El contado con liquidación se acercó a los $1.600 y el dólar MEP se ubicó en $1.536,02. En paralelo, la mayoría de los contratos de futuros operaron en alza, con un mercado que comenzó a anticipar una depreciación gradual del peso en los próximos meses.
El movimiento se produjo después de que la inflación de agosto se ubicara en 1,7%, un dato que impactará sobre la actualización del esquema de bandas cambiarias durante octubre. Con ese ajuste, el techo de la banda podría acercarse a los $1.952 hacia fines de ese mes, muy por encima de las cotizaciones actuales.
Al mismo tiempo, el Banco Central desaceleró sus compras de divisas. El viernes adquirió apenas 5 millones de dólares y el promedio móvil de cinco días cayó a 8 millones, mientras las reservas brutas cerraron en 50.469 millones de dólares.

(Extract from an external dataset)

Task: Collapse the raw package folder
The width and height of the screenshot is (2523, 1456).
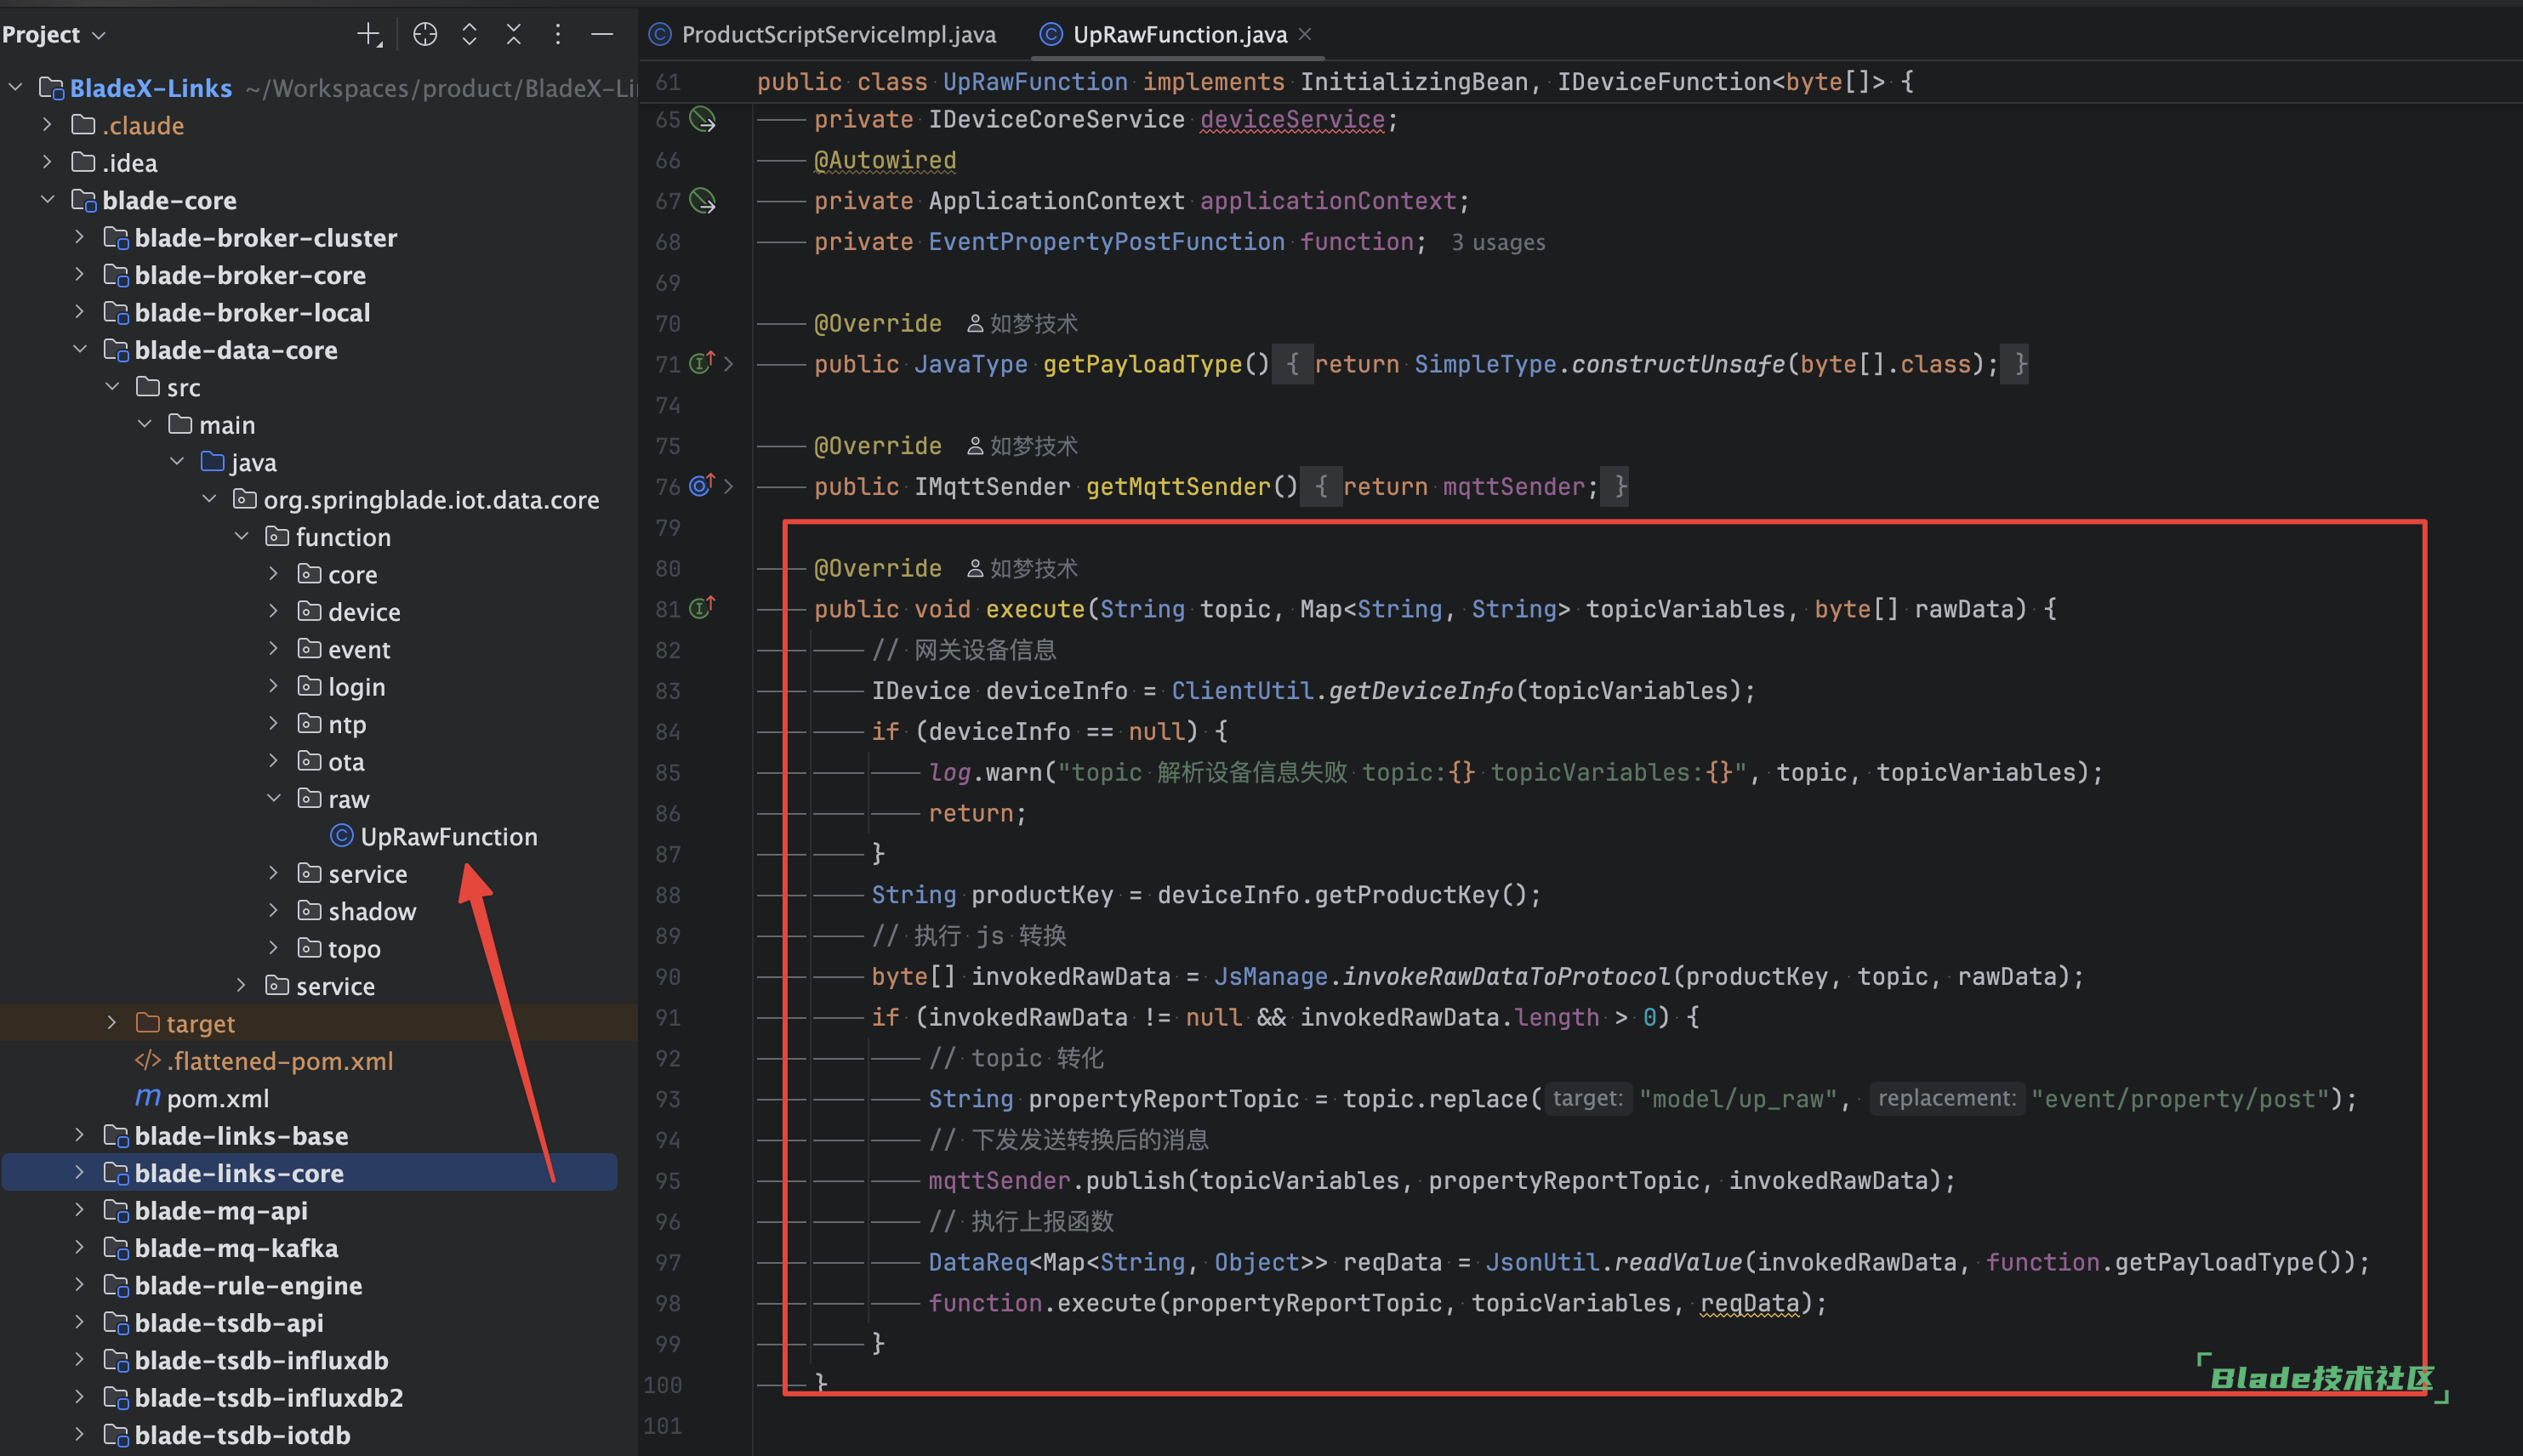Action: point(274,799)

Las estimaciones privadas anticipan que la presión cambiaria continuará durante el último tramo del año. El REM del Banco Central proyectó un dólar de $1.630 para diciembre, mientras que FocusEconomics ubicó el mayorista en $1.645,20 para fin de año, cifras que implican una nueva pérdida de valor del peso aunque todavía dentro del esquema oficial de bandas.